4.1 Clinical implications
Fundamental first proof-of-principle data are provided herein demonstrating that it is feasible to produce clinical-grade virus-specific T cells overnight for urgent treatment of novel pathogens. This study, therefore, opens a brand new avenue for T-cell based management and immunity assessment for the current and future emerging infectious diseases. Based on this development, multinational clinical trials of adoptive transfer of similarly-prepared SARS-CoV-2 specific T cells from convalescent donors to patients with COVID-19 are underway (clinicaltrials.gov NCT04457726).
5 CONTRIBUTORS
WL designed the study.
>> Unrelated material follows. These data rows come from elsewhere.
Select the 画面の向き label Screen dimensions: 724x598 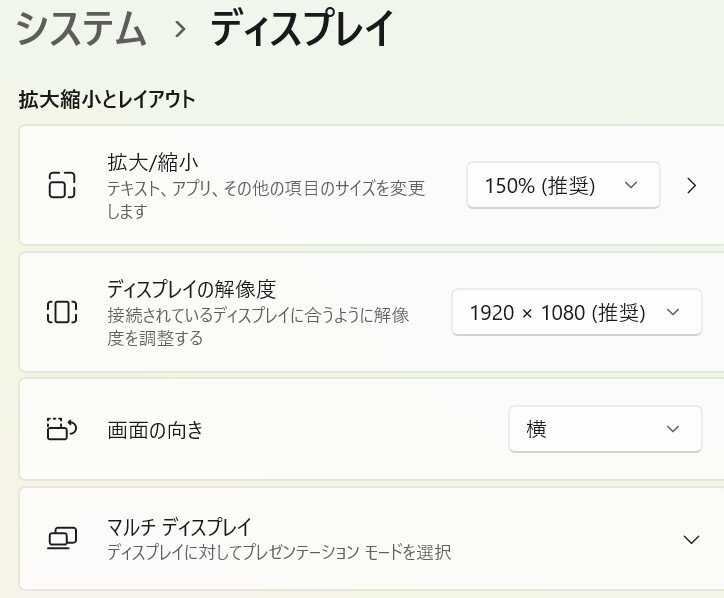[155, 430]
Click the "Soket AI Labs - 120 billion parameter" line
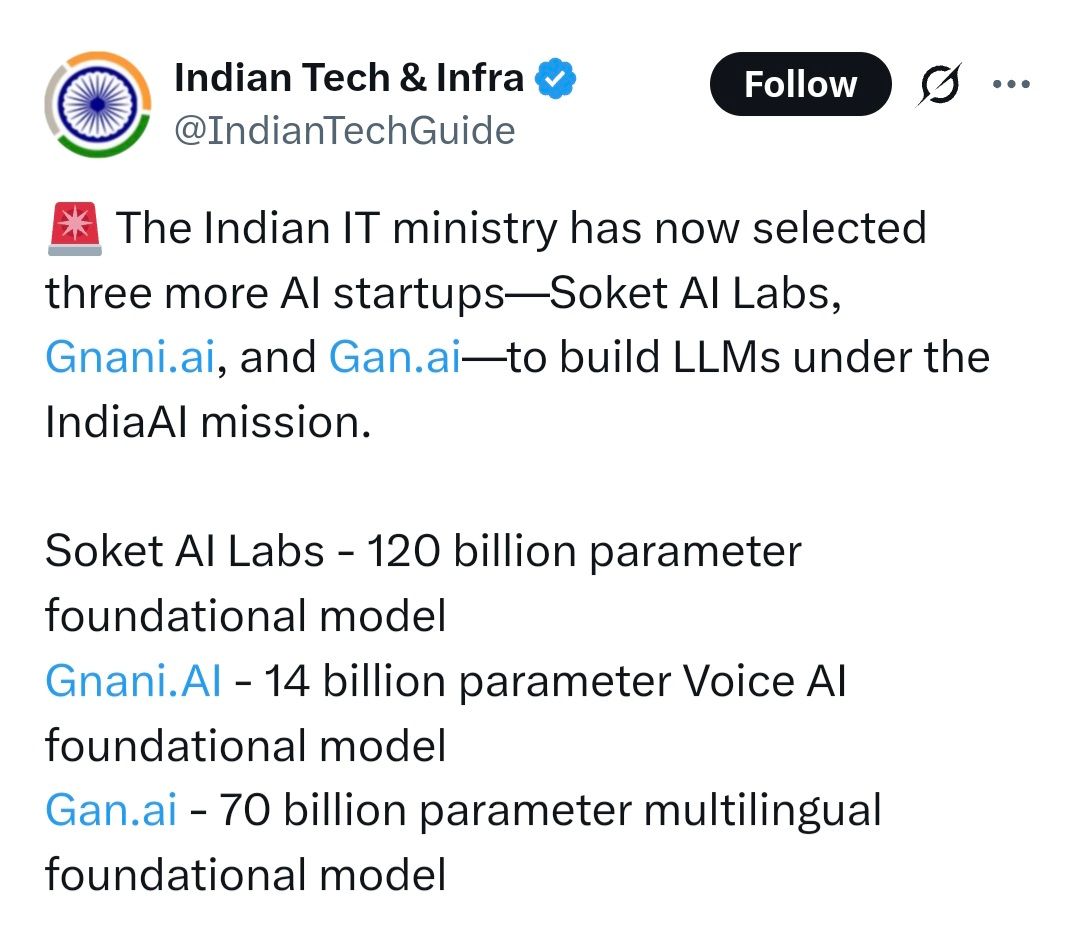1080x927 pixels. (423, 551)
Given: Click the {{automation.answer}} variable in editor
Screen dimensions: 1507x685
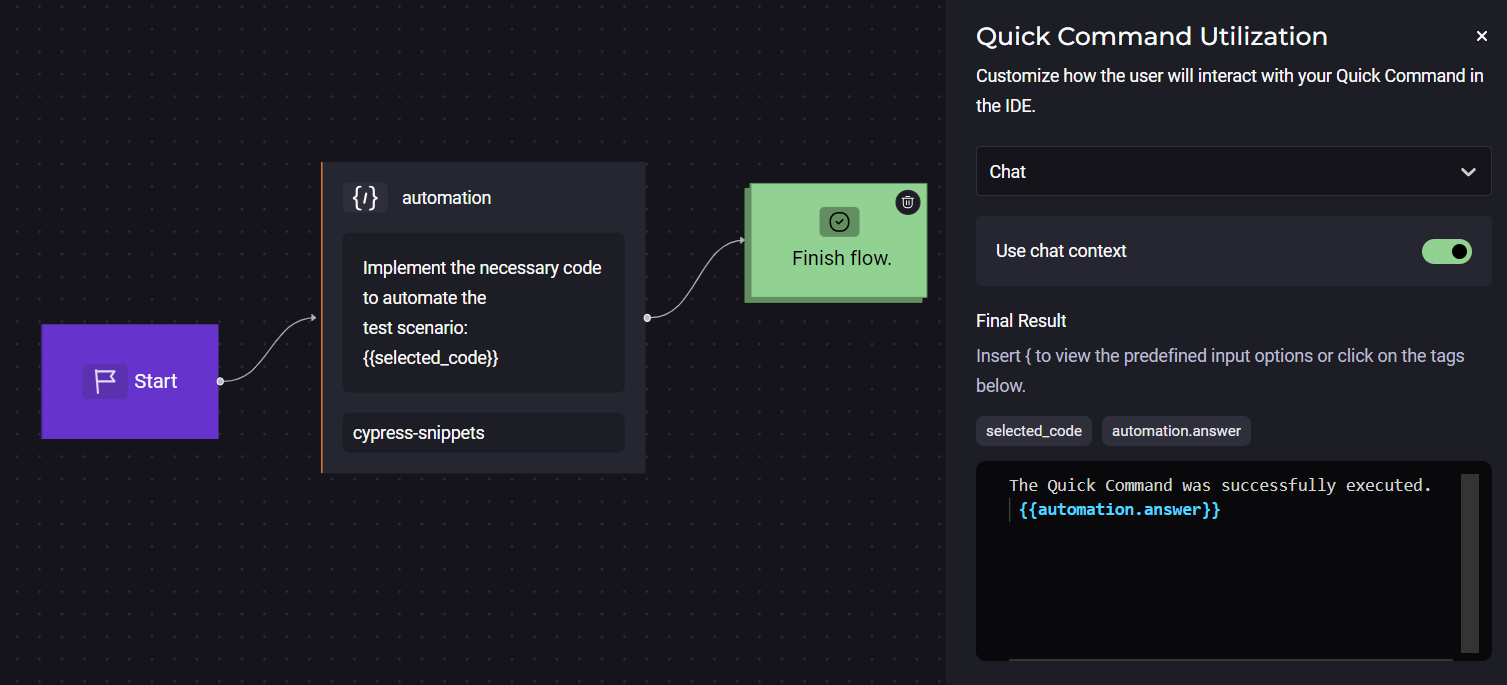Looking at the screenshot, I should pos(1119,510).
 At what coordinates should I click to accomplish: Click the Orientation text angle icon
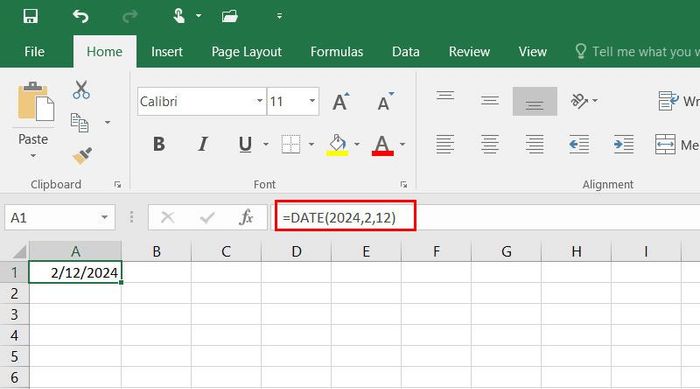click(579, 101)
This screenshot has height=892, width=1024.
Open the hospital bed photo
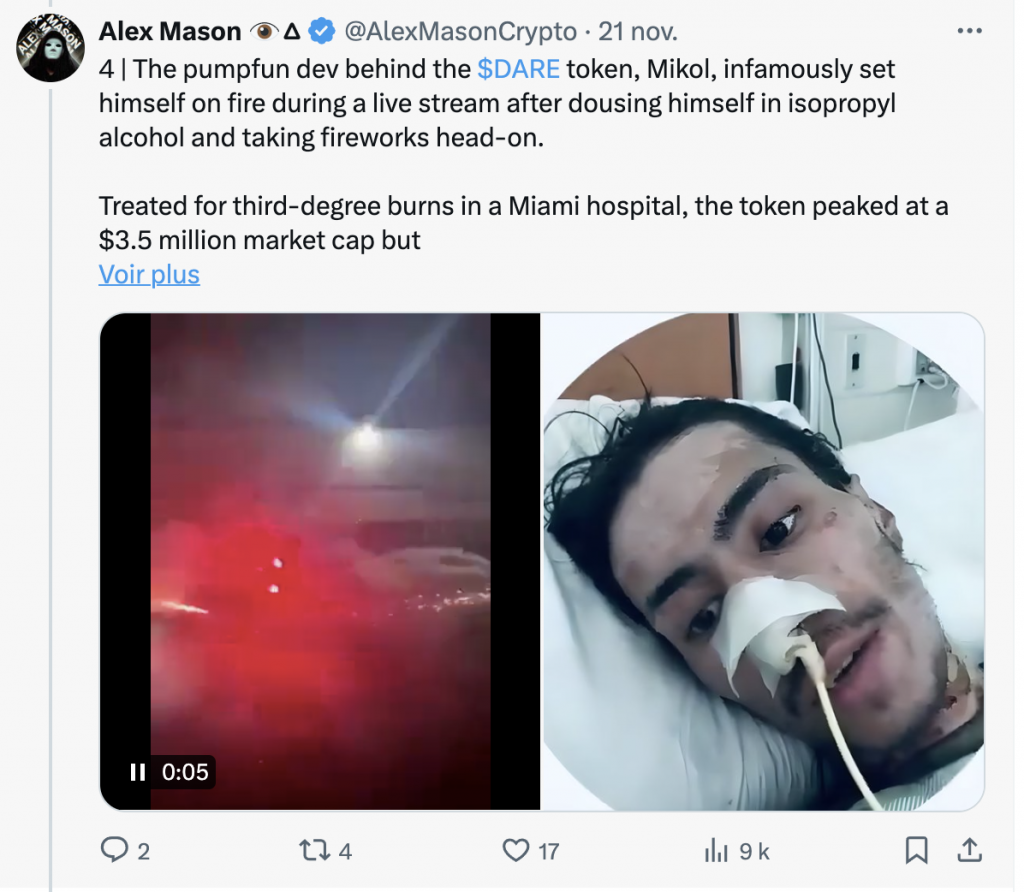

TGS and LKT performed the cell manufacturing. YCL, LKT, and MSS prepared the cell collection and clinical summary. YCL, JGL, JL, WJC, LPK, MLP, TTT, LKT, and MSS participated in donor evaluation and eligibility screen. MC performed HLA analyses. KPN and KCH did the TCR typing. MSS coordinated regulatory affairs and activities across all sites. WL drafted the manuscript. YCL, TGS, LKT, and MSS revised the manuscript. All authors participated in the interpretation of data, revision of the manuscript, and approval of manuscript submission.
6 ETHICS STATEMENT
This protocol has been reviewed by the SingHealth Centralised Institutional Review Board for ethics approval. This approval is mutually recognized by National Healthcare Group Domain Specific Review Board (DSRB).
ACKNOWLEDGMENTS
We thank the donors for their blood donation; the staff at Singapore General Hospital Haematology Center, Health Sciences Authority HLA Lab, and National Cancer Institute Singapore Apheresis Centre for technical supports; Goh Foundation and Children's Cancer Foundation for programme support; and Kee Chong Ng, Alex Tiong-Heng Sia, Yoke Hwee Chan, Germaine Liew, Shui Yen Soh, Ah Moy Tan, Kai-Qian Kam, Queenie Gan, Wilson Low and the staff at KK Research Centre for their administrative supports.
CONFLICT OF INTEREST
WL is a part-time advisor to Miltenyi Biomedicine.